Plastic production is expanding in the country. In October, Dow Chemical, one of the world’s largest petrochemical companies, announced plans to triple the size of an existing plant in Alberta that converts natural gas into plastic. While the company claims the plant will be net zero, it will capture as much emissions as it produces using carbon capture and storage (CCS) technologies, a recent GAIA report, which was not peer-reviewed, pointed to significant issues in the approach.

CCS has “repeatedly failed” to capture carbon from manufacturing in a cost-effective way, and promises of net zero typically exclude emissions from other stages of the plastics life cycle. These include the extraction and transportation of oil and gas, and greenhouse gases released by the eventual decomposition or burning of plastic waste, it notes.

Converting oil into plastics is a complex, energy-consuming process, explained Tim Grabiel, an international environmental lawyer who works with the Environmental Investigation Agency. Once crude fossil fuel enters a petrochemical facility, it is repeatedly heated and cooled to several hundred degrees Celsius before turning into plastic. That heat generally comes from burning large amounts of fossil fuels, he said.

Despite growing concern about the climate impacts of plastics, governments and companies have avoided talking about regulating the production of the material. #ClimateCrisis # COP26

Oil and gas companies are also turning to the material for their future growth as the world shifts away from fossil fuels in other sectors. A 2018 report from the International Energy Agency found that plastic production will account for nearly half of global demand for fossil fuels by 2050, ahead of trucks, aviation and global shipping.

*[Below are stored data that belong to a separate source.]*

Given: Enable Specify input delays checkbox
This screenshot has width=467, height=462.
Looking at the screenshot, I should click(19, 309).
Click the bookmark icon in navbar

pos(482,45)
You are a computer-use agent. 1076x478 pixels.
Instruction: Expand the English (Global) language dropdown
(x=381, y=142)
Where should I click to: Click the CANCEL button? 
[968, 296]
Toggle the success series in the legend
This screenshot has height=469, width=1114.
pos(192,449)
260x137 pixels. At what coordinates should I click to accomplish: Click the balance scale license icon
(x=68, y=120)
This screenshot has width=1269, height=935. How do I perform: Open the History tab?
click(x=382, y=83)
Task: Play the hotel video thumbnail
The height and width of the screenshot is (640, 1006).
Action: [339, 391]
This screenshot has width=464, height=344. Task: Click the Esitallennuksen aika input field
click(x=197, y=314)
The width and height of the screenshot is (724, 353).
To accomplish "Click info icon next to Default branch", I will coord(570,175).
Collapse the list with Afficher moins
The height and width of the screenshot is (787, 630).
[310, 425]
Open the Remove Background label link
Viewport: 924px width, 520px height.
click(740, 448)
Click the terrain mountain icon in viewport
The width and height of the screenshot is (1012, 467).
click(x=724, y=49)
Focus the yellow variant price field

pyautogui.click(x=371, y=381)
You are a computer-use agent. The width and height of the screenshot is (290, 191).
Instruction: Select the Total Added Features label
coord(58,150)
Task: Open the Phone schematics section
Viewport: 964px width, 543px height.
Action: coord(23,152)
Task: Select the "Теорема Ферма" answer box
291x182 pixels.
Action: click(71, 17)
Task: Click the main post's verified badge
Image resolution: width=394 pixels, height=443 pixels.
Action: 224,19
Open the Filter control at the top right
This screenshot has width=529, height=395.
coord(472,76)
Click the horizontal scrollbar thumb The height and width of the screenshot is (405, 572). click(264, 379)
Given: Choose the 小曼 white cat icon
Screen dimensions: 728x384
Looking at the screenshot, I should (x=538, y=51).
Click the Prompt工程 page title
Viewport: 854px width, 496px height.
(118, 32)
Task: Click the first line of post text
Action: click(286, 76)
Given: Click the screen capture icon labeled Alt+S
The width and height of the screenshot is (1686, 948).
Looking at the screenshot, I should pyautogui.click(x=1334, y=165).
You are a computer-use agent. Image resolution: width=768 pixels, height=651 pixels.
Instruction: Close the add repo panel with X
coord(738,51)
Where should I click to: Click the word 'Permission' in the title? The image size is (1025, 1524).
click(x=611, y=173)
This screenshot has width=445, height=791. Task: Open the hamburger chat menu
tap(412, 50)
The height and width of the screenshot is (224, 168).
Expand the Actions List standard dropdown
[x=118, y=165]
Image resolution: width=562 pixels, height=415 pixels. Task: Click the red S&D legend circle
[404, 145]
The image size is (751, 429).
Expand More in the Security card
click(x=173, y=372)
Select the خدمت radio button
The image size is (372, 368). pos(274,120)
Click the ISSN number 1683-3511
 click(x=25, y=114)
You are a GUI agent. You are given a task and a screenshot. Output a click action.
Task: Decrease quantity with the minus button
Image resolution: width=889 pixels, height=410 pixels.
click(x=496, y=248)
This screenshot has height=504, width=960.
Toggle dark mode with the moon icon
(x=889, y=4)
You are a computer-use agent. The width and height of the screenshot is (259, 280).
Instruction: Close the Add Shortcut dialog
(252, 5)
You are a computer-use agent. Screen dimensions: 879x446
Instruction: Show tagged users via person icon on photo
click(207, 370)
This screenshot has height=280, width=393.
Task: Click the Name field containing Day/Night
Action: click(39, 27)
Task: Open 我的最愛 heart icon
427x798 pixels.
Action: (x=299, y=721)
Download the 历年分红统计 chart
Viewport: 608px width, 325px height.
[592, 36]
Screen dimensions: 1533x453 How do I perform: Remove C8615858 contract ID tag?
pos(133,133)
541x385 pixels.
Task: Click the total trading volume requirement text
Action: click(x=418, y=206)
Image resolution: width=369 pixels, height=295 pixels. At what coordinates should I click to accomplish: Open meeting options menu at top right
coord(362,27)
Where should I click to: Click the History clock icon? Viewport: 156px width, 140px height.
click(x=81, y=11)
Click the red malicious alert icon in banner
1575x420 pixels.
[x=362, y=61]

Despite the impact of plastics on the climate, they are hardly ever mentioned in international climate negotiations like the COP26 meeting that ended last week in Glasgow, Scotland. Apart from the Conference of the Parties to the United Nations Framework Convention on Climate Change (UNFCCC), the COPs are annual meetings of 197 countries to develop climate agreements under the watchful eye of civil society groups, academics, environmental groups and companies.

“Leaders still, when they talk about plastic pollution, they are not really looking at the full life cycle of plastic and the fact that it is polluting from extraction to disposal,” explained the Greenpeace Canada plastic campaign coordinator. Sarah King. “We talk about reduction when it comes to waste or reducing emissions, but we don’t hear much about the actual production of fossil fuel by-products like plastic.”

In fact, Grabiel noted that countries increasingly support stricter measures to control plastic after its production. Earlier this year, Rwanda and Peru co-sponsored a preliminary motion to create a global plastics treaty within the UN system. Discussions on the document are scheduled for the UN Environment Assembly meeting in February, and Grabiel said many observers hope countries will back the initial steps toward a global plastics treaty.

“Canada recognizes the important work being done by the United Nations Environment Assembly and supports the initiation of negotiations towards a new global plastics agreement,” the ECCC said in a statement.

However, Grabiel said that even the most far-reaching version of this proposed draft would only cover plastics from the moment they are transformed from oil or gas into a material. Any pollution or emissions generated before that point will not be covered, unless they are included in the countries’ NDCs or in broader regulations on fossil fuels and petrochemicals.

The federal government will “hopefully” be thinking about its recent commitments at COP26, both under the UNFCCC and other voluntary pledges, and “connect those dots,” King added.

“We need to have more conversations about how plastics in our everyday lives are contributing to climate change, and there needs to be more recognition [of that] by the government, “he said.